PARIS — This is like Ohio State-Michigan, if I may use a fierce American football rivalry and apply it to tennis. What I have in mind is a great long-time Russian rivalry – Moscow and St. Petersburg – and a representative of each bumping heads with the Championship of France at stake.
Both are 23, proud to have put together the second all-Russian French final. But they come from cities that think ill of each other. That’s OK with Svetlana (Koozy) Kuznetsova from St. Pete and Dinara Safina, the Muscovite. They’re friendly, but their rivalry is hot, now stretched out to a 14th match to decide who will wear the French crown.
Poor Dinara.

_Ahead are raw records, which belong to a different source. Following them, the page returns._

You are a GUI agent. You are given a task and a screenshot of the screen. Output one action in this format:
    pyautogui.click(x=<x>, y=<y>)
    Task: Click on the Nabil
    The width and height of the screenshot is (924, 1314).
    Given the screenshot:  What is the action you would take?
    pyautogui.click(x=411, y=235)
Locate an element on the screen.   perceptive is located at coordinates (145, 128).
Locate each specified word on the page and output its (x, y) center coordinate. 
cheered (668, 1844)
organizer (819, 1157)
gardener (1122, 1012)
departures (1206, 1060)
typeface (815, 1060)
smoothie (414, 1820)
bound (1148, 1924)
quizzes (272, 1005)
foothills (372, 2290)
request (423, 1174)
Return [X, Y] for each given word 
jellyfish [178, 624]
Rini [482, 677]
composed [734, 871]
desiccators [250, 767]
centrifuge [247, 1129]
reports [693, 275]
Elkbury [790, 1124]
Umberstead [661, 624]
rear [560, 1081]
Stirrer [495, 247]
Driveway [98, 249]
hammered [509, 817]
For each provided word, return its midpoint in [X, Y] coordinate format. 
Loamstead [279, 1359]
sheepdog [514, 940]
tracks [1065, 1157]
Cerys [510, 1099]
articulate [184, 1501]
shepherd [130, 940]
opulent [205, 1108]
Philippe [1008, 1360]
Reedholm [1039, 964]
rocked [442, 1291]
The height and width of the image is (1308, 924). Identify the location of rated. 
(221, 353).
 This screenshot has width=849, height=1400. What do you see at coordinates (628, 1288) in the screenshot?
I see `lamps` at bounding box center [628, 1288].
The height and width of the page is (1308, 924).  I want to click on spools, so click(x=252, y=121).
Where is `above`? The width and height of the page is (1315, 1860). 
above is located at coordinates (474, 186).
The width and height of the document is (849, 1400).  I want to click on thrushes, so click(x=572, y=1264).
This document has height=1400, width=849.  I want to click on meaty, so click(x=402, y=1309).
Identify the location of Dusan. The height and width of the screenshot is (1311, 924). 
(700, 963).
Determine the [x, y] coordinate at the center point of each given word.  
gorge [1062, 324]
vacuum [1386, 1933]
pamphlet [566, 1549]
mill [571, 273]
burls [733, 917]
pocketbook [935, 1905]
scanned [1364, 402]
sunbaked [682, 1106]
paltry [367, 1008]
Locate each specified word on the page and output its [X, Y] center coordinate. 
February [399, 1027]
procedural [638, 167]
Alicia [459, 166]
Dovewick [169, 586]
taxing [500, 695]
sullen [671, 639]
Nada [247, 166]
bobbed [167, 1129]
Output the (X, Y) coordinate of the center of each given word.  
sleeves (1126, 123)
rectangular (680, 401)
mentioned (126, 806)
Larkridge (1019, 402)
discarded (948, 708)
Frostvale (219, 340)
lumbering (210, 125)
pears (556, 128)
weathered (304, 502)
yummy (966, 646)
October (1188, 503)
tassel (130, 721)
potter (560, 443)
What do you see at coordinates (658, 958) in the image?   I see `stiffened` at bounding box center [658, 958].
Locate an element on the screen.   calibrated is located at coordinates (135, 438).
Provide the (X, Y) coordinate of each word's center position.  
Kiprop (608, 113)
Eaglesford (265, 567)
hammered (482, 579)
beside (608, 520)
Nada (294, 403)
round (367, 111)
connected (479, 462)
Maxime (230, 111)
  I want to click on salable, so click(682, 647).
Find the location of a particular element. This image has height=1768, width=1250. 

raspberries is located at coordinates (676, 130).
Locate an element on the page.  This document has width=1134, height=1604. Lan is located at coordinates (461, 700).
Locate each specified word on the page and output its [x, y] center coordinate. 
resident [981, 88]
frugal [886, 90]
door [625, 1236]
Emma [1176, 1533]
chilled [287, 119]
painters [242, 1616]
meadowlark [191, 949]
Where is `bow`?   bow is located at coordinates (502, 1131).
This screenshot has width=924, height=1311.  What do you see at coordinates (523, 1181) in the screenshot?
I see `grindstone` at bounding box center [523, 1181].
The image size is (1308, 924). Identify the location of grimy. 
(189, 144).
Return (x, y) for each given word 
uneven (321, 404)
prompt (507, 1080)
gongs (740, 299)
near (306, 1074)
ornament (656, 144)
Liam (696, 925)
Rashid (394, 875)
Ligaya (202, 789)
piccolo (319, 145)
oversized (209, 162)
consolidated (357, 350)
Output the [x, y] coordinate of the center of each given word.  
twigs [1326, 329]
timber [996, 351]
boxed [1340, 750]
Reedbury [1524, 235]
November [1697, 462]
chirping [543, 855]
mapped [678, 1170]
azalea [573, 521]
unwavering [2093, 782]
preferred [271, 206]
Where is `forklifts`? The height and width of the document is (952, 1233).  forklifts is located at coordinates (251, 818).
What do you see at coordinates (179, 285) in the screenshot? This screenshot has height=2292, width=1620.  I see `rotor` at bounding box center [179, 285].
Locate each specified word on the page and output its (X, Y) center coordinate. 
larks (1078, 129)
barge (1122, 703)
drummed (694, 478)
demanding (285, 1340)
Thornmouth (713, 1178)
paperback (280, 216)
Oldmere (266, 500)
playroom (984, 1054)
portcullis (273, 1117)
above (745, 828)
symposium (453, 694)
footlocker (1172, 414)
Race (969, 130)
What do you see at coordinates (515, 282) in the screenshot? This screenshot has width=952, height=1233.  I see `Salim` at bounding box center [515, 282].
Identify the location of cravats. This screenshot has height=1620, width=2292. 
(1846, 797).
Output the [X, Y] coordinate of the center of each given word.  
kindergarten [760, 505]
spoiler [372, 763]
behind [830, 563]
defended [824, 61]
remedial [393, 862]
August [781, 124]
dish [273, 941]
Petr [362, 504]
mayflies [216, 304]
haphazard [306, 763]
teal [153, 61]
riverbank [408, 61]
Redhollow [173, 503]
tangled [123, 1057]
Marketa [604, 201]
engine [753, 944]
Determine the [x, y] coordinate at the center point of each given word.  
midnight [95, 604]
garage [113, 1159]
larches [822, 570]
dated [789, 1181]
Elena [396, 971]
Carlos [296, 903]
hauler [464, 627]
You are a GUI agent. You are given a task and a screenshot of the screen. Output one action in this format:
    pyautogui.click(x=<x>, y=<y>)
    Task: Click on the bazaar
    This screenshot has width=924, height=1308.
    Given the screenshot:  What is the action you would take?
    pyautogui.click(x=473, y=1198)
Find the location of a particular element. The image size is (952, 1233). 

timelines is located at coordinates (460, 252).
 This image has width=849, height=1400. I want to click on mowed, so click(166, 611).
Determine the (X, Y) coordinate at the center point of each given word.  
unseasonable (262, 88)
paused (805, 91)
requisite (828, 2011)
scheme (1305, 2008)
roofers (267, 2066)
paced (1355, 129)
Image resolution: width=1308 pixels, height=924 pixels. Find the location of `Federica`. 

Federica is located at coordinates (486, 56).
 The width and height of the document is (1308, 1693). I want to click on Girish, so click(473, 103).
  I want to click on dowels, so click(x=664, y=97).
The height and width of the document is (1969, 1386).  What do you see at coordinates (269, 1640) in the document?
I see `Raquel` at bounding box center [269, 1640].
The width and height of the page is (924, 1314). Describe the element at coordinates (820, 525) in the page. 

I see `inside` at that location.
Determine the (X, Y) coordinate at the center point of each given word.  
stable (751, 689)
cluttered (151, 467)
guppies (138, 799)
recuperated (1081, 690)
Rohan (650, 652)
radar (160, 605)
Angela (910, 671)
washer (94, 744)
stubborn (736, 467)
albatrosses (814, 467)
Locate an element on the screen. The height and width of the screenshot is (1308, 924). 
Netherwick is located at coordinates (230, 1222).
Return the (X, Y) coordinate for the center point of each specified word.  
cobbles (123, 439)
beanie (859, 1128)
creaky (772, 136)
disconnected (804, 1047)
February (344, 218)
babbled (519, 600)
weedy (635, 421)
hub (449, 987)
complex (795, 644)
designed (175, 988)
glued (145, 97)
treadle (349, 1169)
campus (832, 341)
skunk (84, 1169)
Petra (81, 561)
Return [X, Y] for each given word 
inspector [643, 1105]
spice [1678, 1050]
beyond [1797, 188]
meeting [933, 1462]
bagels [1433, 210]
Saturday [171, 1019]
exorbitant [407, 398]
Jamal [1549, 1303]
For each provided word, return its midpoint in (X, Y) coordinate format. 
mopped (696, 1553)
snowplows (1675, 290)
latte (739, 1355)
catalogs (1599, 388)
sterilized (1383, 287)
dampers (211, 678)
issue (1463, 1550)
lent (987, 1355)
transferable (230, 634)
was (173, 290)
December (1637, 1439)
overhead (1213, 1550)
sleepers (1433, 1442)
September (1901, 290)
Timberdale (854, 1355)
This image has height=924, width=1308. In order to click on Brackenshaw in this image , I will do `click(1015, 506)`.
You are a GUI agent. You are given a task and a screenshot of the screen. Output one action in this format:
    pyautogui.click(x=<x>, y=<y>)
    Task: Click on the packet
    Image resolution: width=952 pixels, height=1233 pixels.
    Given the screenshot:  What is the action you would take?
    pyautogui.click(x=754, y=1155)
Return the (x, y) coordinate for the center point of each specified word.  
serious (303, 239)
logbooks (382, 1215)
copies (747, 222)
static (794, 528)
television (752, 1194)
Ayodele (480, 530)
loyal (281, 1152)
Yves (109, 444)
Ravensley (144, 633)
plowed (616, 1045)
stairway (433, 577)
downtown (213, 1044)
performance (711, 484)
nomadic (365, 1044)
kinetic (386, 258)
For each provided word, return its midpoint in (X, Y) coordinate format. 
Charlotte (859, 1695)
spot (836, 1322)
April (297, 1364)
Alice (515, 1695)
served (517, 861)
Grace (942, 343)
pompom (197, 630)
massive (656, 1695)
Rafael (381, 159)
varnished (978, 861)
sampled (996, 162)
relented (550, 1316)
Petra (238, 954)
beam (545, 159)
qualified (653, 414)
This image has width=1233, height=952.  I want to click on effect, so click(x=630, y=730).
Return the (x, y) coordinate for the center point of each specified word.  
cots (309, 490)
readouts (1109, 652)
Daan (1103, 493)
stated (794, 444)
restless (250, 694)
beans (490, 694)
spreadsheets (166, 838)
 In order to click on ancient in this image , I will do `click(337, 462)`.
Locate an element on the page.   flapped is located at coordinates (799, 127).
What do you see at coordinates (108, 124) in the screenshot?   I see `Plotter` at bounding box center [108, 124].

She’s No. 1 in the world, but nobody wants to believe it. She doesn’t own a major title, and a Ms. No. 1 ought to have one, don’t you think? She lost this final last year to the since-wayward Ana Ivanovic, and the Australian final this year, beaten badly, 6-0, 6-3 by Serena Williams. Dinara thinks of herself as No. 1 because Medusa, the scatterbrain WTA computer, says so. But she really needs a major for her own sanity.
On the other side of the net, Koozy, is No 7, but she owns a major, the U.S. Open of 2004, and she seems to have a firmer grip on her nerves these days.
She lost the middle set in her last 3 wins (over Aggie Radwanska, Serena and Sam Stosur), suffering the famous Koozy Quivers, but straightening up in time to march into the final.
It was good to see the tall Aussie, Sam Stosur in the semis. She was the outsider at No. 32, but very good news to her island homeland that used to mean so much in the game. When Sam charged back into the match from 2-5 in the tie-breaker, winning 5 successive points, Koozy began to quiver. She was worried until she ducked a break point to 3-2 in the decisive set, and took the Aussie’s serve, for 4-2 – Quivers gone, she won, 6-4, 6-7 (5-7), 6-3.
Thirty years have passed since an Aussie femme did so well in Paris. Wendy (Rabbit) Turnbull was in the 1979 final, losing – everybody did – to Chris Evert. Evonne Goolagong was the last Aussie champ in 1971.
The other losing semifinalist, teeny Slovak Dominika Cibulkova, must have felt like a 6-footer among the giants of the NBA. At 5-foot-3 she was 9 inches shorter than Safina. Still she ran all over the place, battled well in Dinara’s 6-3, 6-3, victory.
That brought Safina, loser of only one set, into the final, yet another round in the St. Petersburg-Moscow rivalry. Safina leads 8-5, her triumph in the Italian Open final her most impressive. I’ll bet both of them could outrun the Ohio State and Michigan football teams.